Anna Lombroso per il Simplicissimus
Per una volta mi viene l’uzzolo di parlare bene del centro sinistra diversamente al governo. Perfino di Penati che come dissero di altri magari è un mariuolo, che però tiene aperta una pagina di Fb piena di contumelie. E di Bersani che grazie a una tradizione di feste dell’unità, salsiccine e fuoco amico, comunque va alle kermesse di partito perché gli pare un dovere un po’ spinoso. Si lo so è pochissimo, a Roma si direbbe che se stamo a consola’ co l’ajetto. Ma è che anche se non si esercita quell’attività di ascolto dei militanti, anche se succede di stare troppo nelle aule grigie piuttosto sorde, c’è nel gene e nell’alimento di chi si è riconosciuto nella sinistra sia pure tra tremende degenerazioni un indefinibile affetto per la gente intorno, quella che si affaccenda, che lavora gratis, che vuole riconoscersi introno a qualcosa di comune.

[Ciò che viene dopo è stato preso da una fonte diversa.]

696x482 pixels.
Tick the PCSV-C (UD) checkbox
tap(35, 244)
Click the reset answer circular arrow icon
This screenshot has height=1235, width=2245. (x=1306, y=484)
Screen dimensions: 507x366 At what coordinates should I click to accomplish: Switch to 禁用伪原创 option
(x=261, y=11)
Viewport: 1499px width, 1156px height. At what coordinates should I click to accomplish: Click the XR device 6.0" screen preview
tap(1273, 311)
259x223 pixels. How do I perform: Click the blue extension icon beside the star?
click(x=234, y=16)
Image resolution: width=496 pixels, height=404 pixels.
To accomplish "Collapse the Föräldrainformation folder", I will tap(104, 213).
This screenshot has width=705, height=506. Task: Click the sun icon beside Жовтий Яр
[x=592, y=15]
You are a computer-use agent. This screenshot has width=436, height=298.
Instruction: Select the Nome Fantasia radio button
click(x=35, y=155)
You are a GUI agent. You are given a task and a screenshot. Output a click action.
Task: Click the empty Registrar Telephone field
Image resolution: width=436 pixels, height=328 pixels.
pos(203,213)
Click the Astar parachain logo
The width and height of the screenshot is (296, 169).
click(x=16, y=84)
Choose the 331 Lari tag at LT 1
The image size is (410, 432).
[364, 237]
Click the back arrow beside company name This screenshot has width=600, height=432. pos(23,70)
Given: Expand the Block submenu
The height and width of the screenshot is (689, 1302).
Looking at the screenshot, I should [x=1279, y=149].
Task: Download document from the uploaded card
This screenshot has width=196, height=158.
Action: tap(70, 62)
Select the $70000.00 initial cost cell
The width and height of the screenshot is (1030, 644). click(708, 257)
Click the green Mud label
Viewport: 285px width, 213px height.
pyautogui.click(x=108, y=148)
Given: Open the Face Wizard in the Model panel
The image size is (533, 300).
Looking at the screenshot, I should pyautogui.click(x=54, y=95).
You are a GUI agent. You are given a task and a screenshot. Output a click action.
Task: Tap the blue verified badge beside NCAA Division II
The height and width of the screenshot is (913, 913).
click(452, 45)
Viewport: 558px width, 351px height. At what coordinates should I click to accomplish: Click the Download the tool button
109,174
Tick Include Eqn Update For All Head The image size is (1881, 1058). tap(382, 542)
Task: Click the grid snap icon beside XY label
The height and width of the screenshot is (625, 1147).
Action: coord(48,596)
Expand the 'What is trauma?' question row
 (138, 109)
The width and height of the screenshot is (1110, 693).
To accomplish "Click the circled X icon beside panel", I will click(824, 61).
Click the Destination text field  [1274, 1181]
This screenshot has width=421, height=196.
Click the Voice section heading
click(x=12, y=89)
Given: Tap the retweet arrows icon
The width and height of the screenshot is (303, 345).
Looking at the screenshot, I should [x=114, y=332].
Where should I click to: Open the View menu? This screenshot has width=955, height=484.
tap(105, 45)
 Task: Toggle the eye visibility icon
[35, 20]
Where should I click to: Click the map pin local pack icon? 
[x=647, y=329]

Si si è poco, ma è qualcosa rispetto a chi ci odia, a chi comunica con noi da tribune elevate e aperte a funzionari e poliziotti, in un vuoto pneumatico prodotto da sistemi di security, in contesti “privati” come alla loro concezione di potere, porte chiuse verso l’esterno e monologhi senza interlocutore. È terribile questa governance a porte chiuse, prodotta da una solitudine e da un soliloquio del governare, voluta, cercata e mantenuta a tutti i costi e mirata all’estinzione definitiva dell’ascolto e all’esaltazione dell’autarchia istituzionale. Interpretata simbolicamente da piromani che ci fanno spegnere incendi planetari con la pistola a acqua, che ostentano serenità di fronte a accuse stringenti che li condannano al disdoro e soprattutto all’estremo ridicolo, premier che fanno proclami dalla chaise longue, su piste pre registrate rivolgendosi a pubblici virtuali di teleutenti dei quali non sanno nulla, ormai nemmeno più i gusti alimentari o le preferenze dell’auditel.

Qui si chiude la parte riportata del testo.